# EXERCISE BRIEF:
Render the following data as a JSON list of strings, one string per line, leaving out blank lines and the pictures.

** begin RECORDS FOR PROCESSING **

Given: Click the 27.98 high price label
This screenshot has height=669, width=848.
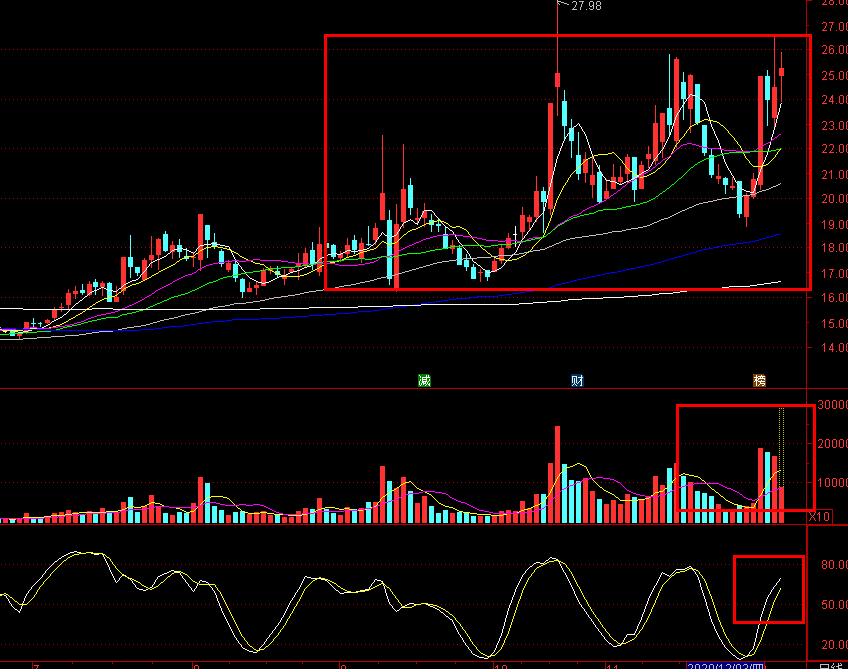Looking at the screenshot, I should tap(586, 6).
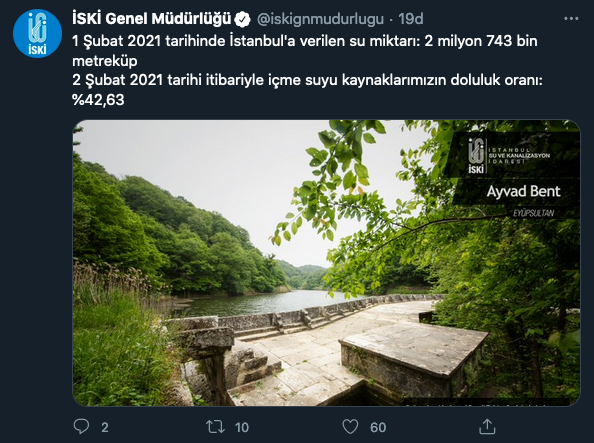Open the share upload icon
Image resolution: width=594 pixels, height=443 pixels.
click(x=487, y=426)
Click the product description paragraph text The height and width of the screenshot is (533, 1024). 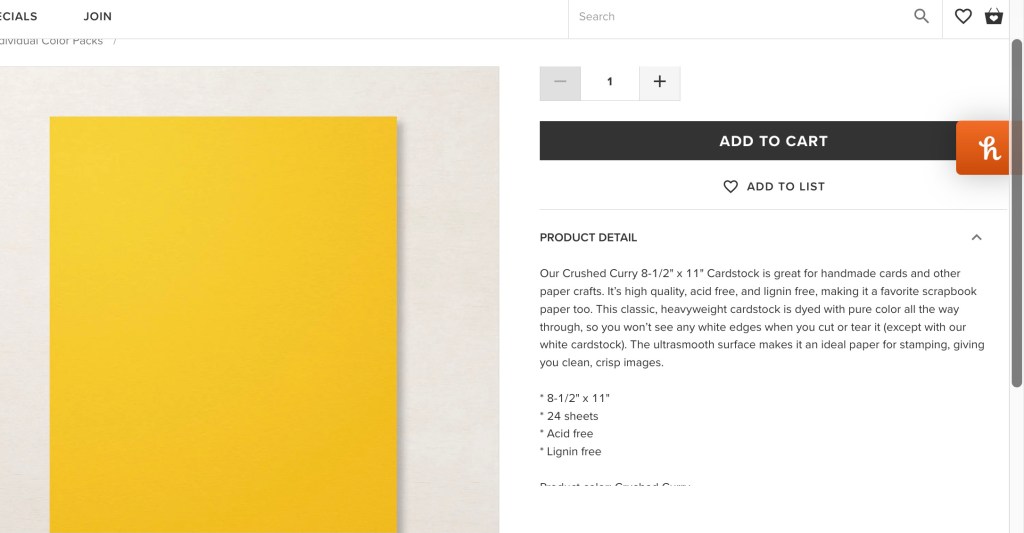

** end RECORDS FOR PROCESSING **

# OUTPUT FOR THIS TASK:
[
  "Given: Click the 27.98 high price label",
  "This screenshot has height=669, width=848.",
  "Looking at the screenshot, I should tap(586, 6).",
  "Open the share upload icon",
  "Image resolution: width=594 pixels, height=443 pixels.",
  "click(x=487, y=426)",
  "Click the product description paragraph text The height and width of the screenshot is (533, 1024). "
]